Essa malaise não afectou nunca o britânico Pete Postlhwaite. E talvez por isso ele foi imenso no seu mester, na sua área. Fez brilhar Daniel Day-Lewis em In the Name of the Father, ofrecendo o contra-ponto perfeito ao over-acting extremo do magnifico actor inglês. O mesmo se pode dizer aos seus desempenhos em Amistad, Usual Suspects, Dragon Heart ou os mais recentes Inception e The Town, os seus dois últimos projectos. Fez do contra-ponto a sua arte e exprimiu-a até ao tutano.

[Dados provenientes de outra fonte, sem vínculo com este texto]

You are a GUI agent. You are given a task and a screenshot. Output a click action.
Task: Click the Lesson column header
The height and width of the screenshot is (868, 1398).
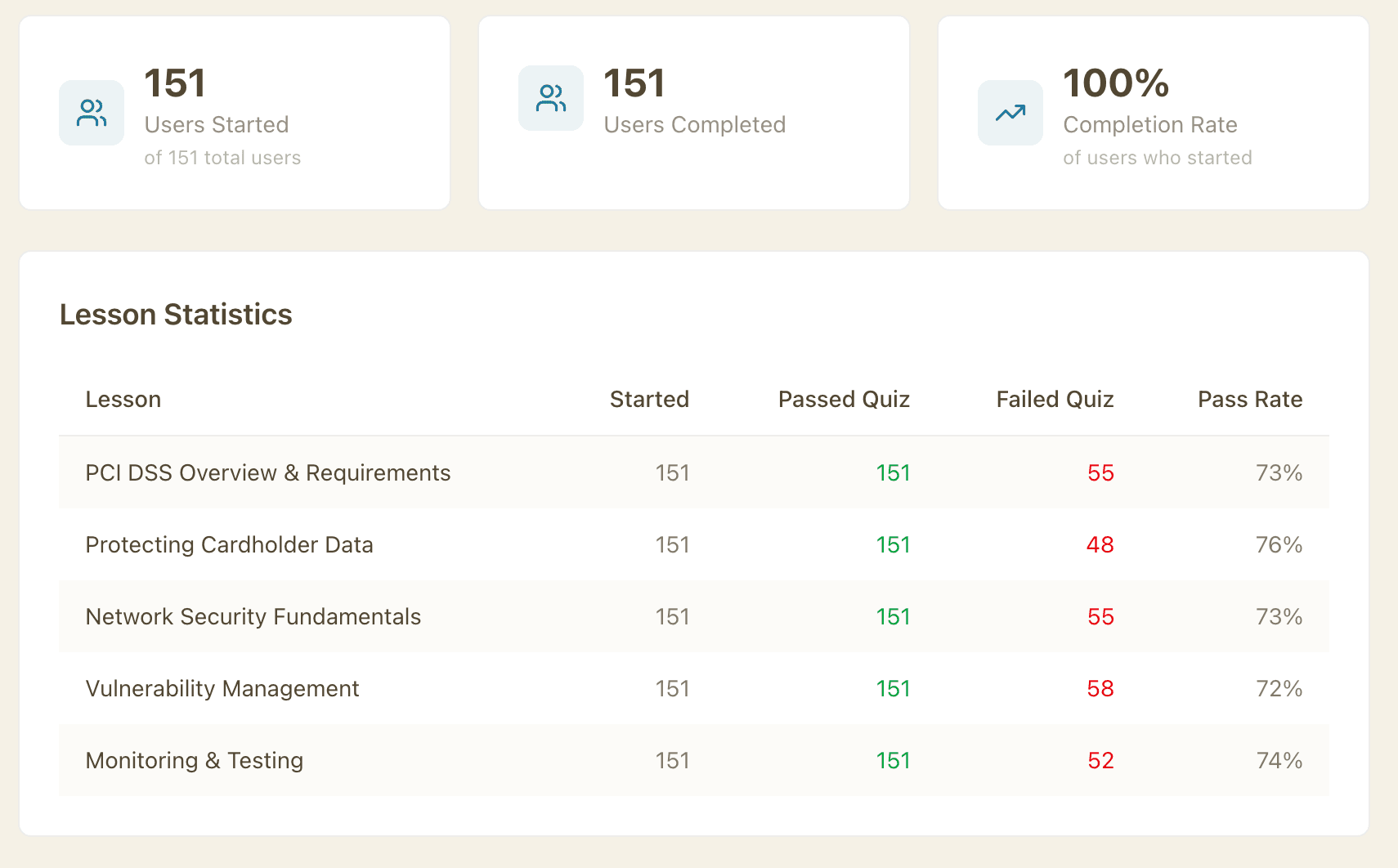123,400
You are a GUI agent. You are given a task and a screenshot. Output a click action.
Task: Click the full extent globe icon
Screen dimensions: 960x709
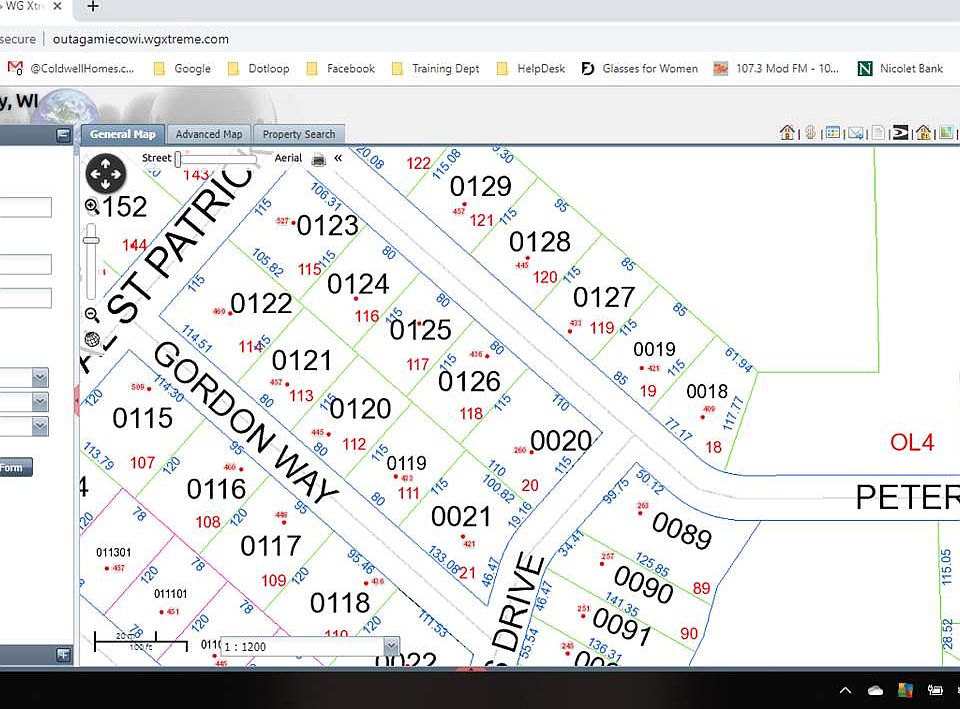tap(92, 339)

A sua figura franzina e recta impunha um misto de respeito reverencial e carinho intranhável que lembrava bem essa escola dos actores bigger than life das penumbras.
O actor de 64 anos falecido vitima de um cancro não foi um actor precoce. Só começou a aparecer regularmente em projectos cinematográficos na década de 80, pontualizando algumas participações televisivas, que em Inglaterra é sempre um degrau fundamental, salvo se se é um mestre shakesperiano. Postlethwaite não o era - apesar do sucesso do seu Rei Lear no ano passado nos palcos de Liverpool - e por isso ganhou a pulso um lugar na lista dos actores anónimos mais cotados dos dois lados do Altântico. Spielberg, que o dirigiu em Lost World e Amistad, votou-lhe o mesmo elogio que Ford a Brennan, entendendo bem a mecanica da interpretação do mago do Cheschire.
Mas na única vez em que foi protagonista, Postlethwaite demonstrou que o saber não tem limites. Foi em Brassed Off, filme fundamental da filmografia social britânica da década de 90 e que ajudou a redefinir a politica social com as cidades industriais destroçadas pela politica economica dos governos conservadores de Tatcher e Major. Uma pequena localidade, como tantas outras, onde o desemprego floresce e em que uma banda musical local é a única ilusão que sobrevive. Banda onde milita, claro, o virtuoso Pete, um homem de principios como poucos que lançou a tónica para um revisitar do passado industrial inglês e onde começou também a sua campanha como activista. Marchou contra guerras, lutou em prole do meio ambiente e defendeu as politicas sociais do New Labour com unhas e dentes. Foi figura dentro e fora do grande ecrã. Como sempre, sem vender capas de jornais, também essa sua labor passou desapercebida ao lado dos milhões de Clooney e companhia. Nesse filme despontava um jovem Ewan McGregor, mas todos ficaram encandilados com o grito social de um actor que muitos admiravam e poucos conheciam.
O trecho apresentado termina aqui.